L'opposition accuse Mugabe de vouloir truquer les élections et de profiter de sa fonction pour peser sur le scrutin. Le chef de l'Etat a récemment organisé des distributions de nourriture et de denrées agricoles et menacé de contraindre les commerces à baisser leurs
En mars 2002, sa réélection pour un troisième mandat de six ans, dénoncée comme frauduleuse à l'étranger, avait conduit le Commonwealth à suspendre le Zimbabwe de l'organisation.
Se proclamant une nouvelle fois victime du racisme dont il taxe l'ancienne puissance coloniale britannique, Mugabe a répliqué en retirant son pays du Commonwealth en décembre 2003.
Menacé pour la première fois de sa carrière par un vent de lassitude intérieure avant les élections générales de juin 2000, il s'était lancé dans une offensive tous azimuts: soutien à l'occupation violente des fermes blanches, virulente campagne contre l'homosexualité, sermons féroces contre les complots de toutes sortes qui le menaceraient.
Pour ses partisans, Robert Mugabe a toujours su rester "un dirigeant révolutionnaire" fustigé par les Occidentaux parce qu'il refuse d'être un pantin à leur solde, le "gardien des intérêts nationaux du Zimbabwe" selon l'expression de son ancien ministre des Affaires étrangères, Stan Mudenge.
Pour ses détracteurs, le président zimbabwéen a mis à genoux l'économie de son pays, deuxième puissance d'Afrique australe, et préféré les visites officielles à l'étranger à la gestion des affaires intérieures.
Surtout, la campagne d'occupation des terres par les vétérans de la guerre d'indépendance qu'il a toujours soutenus a "plombé" l'économie, selon ses opposants. "Les anciens combattants sont l'avant-garde de notre révolution.

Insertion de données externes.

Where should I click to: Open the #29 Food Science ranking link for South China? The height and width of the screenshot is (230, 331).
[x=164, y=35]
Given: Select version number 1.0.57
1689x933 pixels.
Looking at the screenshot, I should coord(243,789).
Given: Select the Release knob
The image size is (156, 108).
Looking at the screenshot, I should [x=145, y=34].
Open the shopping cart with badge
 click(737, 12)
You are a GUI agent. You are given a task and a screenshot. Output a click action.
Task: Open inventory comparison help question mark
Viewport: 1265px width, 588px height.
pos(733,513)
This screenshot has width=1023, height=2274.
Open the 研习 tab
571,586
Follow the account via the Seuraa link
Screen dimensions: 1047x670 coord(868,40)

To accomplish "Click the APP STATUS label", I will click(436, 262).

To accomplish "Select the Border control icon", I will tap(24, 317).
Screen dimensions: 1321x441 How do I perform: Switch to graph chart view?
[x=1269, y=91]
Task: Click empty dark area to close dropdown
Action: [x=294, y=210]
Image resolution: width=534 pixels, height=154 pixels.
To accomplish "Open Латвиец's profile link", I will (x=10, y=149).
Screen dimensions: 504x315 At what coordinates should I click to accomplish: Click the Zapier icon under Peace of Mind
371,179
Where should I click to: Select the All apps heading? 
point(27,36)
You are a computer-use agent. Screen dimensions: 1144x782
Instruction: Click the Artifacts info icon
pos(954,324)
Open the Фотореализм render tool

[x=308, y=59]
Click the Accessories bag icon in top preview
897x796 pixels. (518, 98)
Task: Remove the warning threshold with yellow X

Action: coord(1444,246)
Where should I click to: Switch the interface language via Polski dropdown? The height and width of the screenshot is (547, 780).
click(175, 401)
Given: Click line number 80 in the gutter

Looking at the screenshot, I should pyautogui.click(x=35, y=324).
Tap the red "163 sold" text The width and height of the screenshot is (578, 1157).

Ils doivent être traités avec le respect qu'ils méritent", réplique le chef de l'Etat. Pour les anciens combattants, Robert Gabriel Mugabe est une icône. Emprisonné pendant dix ans parce qu'il combattait la colonisation, il a passé sept ans dans le bush les armes à la main.
En 1980, année de l'indépendance, il devient le premier dirigeant démocratiquement élu du pays, au poste de Premier ministre. Il prêche alors, plus de dix années avant Nelson Mandela, la réconciliation entre Noirs et Blancs.
Sept ans plus tard, à la faveur d'une modification de la Constitution, il s'installe comme président. La même année, une rébellion dans la province du Matabeleland est réprimée dans le sang, suscitant quelques déclarations indignées de la communauté internationale. Bien moins cependant qu'après le lancement de la campagne d'occupation des fermes blanches, tournant d'autant plus symbolique qu'il a profité surtout aux affidés de Mugabe, militaires ou ministres dotés ainsi de rentes juteuses. Virulent dans ses discours, Mugabe est aussi un ascète élevé par les jésuites, qui ne boit jamais d'alcool. Il est marié depuis 1995 à son ex-secrétaire Grace Marufu, qu'il a épousée trois ans après la mort de sa première femme d'origine ghanéenne, Sally. Il est père de trois enfants.